De l’eau s’engouffre dans ma bouche et je tousse pour l’expulser. Je ne vois plus rien. Le courant m’entraîne de plus en plus vite comme si je n’étais qu’un fétu de paille. Je bats des bras et des jambes sans rien pouvoir contrôler. Soudain, je la vois. Une branche, assez fine, qui dépasse de la berge juste au-dessus de moi. Mes mains s’accrochent désespérément à ce morceau de bois. Il se plie et, l’espace d’un instant, je crois qu’il va se briser. Je serre les dents sans rien lâcher. Puis, après un grincement inquiétant, le morceau de bois tient bon. La tenant fermement, je me rapproche du bord centimètre par centimètre et, enfin, atteint la terre ferme.
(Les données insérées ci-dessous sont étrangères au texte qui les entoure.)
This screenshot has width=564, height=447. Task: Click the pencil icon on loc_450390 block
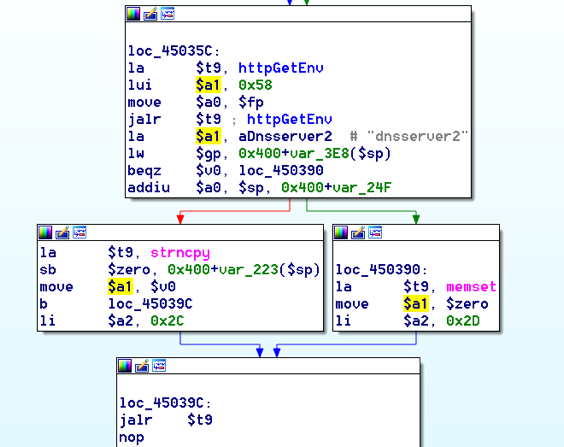pyautogui.click(x=358, y=233)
Je m’écroule sur le sol à bout de force. Je tourne de l’œil et lutte pour ne pas m’évanouir. Je ne sais même pas de quel côté de la rive je me trouve. J’ai nagé au hasard sans savoir si je me dirigeais vers la gigantesque forêt ou en direction de la dixième cité. La seule chose que je voulais était de sortir de cette eau. 

— A… Adrien ? 

Ma voix n’est qu’un murmure inconsistant. J’essaie de me redresser sans y parvenir. Où est mon Conjoint ? Il ne pourrait pas s’être noyé. Non. Il est trop robuste pour cela. N’est-ce pas ? 

Terrifié, je pousse sur mes bras pour essayer de me lever. Je dois partir à la recherche d’Adrien. Il ne doit pas être loin. Je m’écroule à nouveau, incapable d’utiliser mes membres. Je me sens faible. J’ai froid.  Ma vision se brouille et je sombre dans l’inconscience. 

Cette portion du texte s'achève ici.